Robe Professional Fishermen’s Association president Paul Regnier, who has been fishing for 34 years, said it was the first time he had fished in September.
“[The lobsters were] a little bit quieter than I’d hoped, but we still managed to get a few,” he said.
“Crayfish are fickle little creatures, and it all depends on the weather and conditions.”
A shot at recovery
Demand for the delicacy crashed in January this year when the industry’s main export market, China, was affected by the initial outbreak of coronavirus.
Mr Regnier said it was “terrible timing” for the industry.
“The Chinese New Year is our best time to sell lobsters to China,” he said.
“It’s when we get our best price, [and] the most volume gets sent over there.”

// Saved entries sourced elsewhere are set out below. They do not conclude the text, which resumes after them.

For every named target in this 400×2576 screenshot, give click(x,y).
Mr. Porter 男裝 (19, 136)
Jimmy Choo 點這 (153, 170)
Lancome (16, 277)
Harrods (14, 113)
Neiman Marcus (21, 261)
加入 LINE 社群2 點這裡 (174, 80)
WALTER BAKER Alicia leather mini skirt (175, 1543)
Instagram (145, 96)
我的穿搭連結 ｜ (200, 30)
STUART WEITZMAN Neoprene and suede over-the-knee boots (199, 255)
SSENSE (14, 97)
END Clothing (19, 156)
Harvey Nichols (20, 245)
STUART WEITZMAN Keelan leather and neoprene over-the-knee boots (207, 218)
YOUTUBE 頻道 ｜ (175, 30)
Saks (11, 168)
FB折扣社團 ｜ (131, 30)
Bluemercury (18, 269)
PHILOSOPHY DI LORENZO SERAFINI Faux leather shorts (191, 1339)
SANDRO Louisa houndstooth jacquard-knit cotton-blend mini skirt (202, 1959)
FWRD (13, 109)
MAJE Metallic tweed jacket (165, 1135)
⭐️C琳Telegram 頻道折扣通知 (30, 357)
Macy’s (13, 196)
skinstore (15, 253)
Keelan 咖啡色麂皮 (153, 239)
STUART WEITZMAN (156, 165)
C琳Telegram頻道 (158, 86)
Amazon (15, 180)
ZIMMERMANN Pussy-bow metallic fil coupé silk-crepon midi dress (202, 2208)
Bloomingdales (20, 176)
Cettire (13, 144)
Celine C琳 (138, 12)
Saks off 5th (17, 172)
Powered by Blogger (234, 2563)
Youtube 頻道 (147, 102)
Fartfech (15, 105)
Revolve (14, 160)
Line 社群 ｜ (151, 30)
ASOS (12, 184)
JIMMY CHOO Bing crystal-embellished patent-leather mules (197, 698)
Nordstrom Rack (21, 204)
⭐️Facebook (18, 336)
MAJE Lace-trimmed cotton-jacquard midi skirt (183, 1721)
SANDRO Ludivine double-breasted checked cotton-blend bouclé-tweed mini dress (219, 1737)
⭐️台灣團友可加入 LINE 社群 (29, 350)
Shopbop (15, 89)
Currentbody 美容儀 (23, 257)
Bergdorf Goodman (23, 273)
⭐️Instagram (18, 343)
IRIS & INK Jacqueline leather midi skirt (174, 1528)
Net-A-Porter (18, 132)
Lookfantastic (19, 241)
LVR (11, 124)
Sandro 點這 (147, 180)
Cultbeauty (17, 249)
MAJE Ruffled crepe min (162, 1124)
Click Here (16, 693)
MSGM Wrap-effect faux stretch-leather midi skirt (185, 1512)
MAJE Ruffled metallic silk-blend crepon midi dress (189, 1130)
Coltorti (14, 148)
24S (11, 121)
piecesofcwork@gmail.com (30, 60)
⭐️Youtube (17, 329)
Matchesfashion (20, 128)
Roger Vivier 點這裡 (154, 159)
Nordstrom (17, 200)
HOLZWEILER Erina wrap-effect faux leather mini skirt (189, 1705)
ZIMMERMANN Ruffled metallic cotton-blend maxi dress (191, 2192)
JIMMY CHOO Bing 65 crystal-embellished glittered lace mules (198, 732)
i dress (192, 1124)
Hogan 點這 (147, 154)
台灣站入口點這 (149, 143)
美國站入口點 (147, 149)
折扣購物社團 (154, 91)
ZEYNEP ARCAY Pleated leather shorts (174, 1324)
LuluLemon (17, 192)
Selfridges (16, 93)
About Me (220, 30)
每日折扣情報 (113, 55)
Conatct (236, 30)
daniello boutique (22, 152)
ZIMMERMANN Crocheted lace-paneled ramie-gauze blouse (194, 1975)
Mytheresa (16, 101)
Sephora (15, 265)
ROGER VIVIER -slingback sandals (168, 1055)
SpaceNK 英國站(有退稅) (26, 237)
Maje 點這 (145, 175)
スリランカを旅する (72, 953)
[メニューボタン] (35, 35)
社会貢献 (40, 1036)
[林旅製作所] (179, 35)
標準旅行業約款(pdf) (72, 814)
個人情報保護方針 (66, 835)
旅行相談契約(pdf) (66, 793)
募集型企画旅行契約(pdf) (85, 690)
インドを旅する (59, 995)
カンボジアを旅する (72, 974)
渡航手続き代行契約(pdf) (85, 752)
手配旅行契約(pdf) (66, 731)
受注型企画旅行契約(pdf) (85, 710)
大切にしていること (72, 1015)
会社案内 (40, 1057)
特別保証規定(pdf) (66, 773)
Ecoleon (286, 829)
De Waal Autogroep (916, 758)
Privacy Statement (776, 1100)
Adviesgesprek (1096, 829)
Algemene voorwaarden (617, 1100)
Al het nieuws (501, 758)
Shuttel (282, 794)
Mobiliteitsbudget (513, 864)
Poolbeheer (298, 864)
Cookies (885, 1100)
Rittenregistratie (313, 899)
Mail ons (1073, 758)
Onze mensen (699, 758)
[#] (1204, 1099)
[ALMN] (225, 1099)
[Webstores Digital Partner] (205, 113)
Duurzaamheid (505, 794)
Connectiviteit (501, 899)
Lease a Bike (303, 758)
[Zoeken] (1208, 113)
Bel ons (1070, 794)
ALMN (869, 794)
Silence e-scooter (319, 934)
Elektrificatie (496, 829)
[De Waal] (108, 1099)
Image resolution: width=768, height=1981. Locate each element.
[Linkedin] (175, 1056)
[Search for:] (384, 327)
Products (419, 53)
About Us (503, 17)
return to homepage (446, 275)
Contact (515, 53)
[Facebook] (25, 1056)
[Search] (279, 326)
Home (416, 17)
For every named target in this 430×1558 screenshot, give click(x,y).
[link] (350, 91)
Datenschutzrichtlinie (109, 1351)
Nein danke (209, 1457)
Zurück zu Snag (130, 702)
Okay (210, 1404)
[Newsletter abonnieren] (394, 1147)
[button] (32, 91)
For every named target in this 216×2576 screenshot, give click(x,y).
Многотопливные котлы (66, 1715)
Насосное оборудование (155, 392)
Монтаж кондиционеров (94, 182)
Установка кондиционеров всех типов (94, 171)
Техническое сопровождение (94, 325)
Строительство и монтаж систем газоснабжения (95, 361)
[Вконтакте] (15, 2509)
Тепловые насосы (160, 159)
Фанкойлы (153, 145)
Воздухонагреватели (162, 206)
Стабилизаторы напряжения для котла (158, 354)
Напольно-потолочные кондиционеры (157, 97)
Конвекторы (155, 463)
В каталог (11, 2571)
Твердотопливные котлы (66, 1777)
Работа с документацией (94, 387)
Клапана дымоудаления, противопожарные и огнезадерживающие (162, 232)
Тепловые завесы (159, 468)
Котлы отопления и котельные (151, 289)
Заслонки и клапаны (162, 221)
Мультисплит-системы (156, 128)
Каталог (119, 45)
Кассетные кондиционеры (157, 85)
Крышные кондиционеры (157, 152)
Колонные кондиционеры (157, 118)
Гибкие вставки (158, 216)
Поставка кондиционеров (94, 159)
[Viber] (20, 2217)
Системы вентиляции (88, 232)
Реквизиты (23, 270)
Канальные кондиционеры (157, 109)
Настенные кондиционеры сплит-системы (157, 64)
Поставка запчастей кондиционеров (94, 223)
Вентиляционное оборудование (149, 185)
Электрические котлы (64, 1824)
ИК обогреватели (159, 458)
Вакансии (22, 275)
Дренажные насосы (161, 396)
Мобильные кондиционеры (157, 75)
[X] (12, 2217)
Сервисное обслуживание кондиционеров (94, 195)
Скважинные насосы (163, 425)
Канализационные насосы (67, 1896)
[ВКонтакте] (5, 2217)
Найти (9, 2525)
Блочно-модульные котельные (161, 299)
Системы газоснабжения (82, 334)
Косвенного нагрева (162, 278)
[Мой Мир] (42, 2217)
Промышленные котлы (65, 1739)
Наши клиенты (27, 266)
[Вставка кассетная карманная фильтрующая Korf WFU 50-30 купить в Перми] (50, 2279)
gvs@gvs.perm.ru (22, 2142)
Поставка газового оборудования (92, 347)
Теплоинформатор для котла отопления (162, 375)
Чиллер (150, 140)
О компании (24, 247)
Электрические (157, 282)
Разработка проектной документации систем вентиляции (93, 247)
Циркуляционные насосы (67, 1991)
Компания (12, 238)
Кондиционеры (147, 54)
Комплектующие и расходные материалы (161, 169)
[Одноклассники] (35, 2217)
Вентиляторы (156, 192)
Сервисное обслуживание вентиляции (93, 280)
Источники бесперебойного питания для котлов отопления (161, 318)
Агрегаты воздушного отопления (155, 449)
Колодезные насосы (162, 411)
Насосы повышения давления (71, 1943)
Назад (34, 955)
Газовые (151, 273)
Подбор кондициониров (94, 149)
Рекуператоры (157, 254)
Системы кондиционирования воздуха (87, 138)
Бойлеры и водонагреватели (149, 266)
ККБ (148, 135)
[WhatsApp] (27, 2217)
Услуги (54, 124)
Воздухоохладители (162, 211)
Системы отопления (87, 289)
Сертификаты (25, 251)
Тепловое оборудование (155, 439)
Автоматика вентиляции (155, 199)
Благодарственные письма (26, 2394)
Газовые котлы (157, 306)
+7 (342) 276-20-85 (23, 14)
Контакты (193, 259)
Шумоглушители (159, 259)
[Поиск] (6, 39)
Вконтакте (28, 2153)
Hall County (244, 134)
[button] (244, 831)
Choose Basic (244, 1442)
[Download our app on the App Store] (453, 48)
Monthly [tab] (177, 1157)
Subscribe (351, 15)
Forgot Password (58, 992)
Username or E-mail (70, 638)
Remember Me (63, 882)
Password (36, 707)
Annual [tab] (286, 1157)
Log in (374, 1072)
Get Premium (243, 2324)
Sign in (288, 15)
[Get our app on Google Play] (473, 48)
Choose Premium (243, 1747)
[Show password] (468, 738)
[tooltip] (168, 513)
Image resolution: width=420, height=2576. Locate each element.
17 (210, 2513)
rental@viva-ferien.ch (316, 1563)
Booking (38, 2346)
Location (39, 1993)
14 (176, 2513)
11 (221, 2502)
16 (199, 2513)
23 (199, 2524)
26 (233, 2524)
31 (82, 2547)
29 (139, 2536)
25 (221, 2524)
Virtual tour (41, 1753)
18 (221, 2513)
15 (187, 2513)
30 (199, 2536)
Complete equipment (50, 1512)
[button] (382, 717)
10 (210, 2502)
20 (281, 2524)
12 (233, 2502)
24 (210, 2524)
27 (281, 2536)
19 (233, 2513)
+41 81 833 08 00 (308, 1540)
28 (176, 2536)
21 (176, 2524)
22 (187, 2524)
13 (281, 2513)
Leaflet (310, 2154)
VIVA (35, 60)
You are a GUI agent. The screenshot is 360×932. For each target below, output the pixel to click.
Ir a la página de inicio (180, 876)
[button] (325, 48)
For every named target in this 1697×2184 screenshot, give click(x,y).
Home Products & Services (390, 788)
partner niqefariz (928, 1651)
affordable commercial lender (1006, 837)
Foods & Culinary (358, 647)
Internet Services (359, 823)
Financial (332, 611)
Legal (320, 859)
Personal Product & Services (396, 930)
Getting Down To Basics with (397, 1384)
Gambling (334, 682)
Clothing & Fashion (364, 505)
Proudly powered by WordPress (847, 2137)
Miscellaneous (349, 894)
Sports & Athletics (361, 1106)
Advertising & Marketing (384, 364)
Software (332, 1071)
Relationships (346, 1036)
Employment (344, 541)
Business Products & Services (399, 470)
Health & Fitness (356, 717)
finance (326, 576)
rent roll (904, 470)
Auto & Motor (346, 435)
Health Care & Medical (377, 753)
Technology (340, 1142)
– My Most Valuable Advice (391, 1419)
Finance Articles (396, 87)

Earlier this year, the South Australian Government met with the industry to establish support measures, such as bringing forward the start date for next season and rolling over any uncaught fishing quota into the available catch.
Robe fisherman James Braithwaite said it “made sense” to start the season early.
“I think it’ll help, especially with the little bit of extra quota to catch this year,” he said.
Mr Ferguson agreed that the early starting date was good news for fishers in SA’s southern zone.
“We can capture the last week of the celebrations in China that leads up to it [the Mid-Autumn Festival in October],” Mr Ferguson said.
Uncertain season ahead
The South Australian Government has facilitated weekly flights for export produce through the Federal Government’s International Freight Assistance Mechanism.
But fishers are still worried about the availability and reliability of regular international flights to China and other export markets.
Mr Ferguson said freight availability was in an “okay” position due to the closure of the Victorian and Tasmanian seasons.
“We’ve booked a bit of space so there’s just enough at the moment,” he said.
“Export freight has gone up considerably seeing as it’s only freight on planes.”
He said they were grateful for the Government’s support of freight flights to key export markets.
In a statement, a Government spokesperson said direct flights were “critical” for exporters of high-value seafood and perishable produce.
“Earlier in August we were delighted to welcome Qatar Airways back to Adelaide when they commenced twice-weekly flights to the key hub of Doha, [and] Qatar joined Singapore Airlines and Cathay Pacific, flying into Hong Kong.
“The more produce we can get onto these flights, the more export dollars return to South Australia, and I encourage any air-freight exporter wishing to access this service to speak to their freight forwarder.”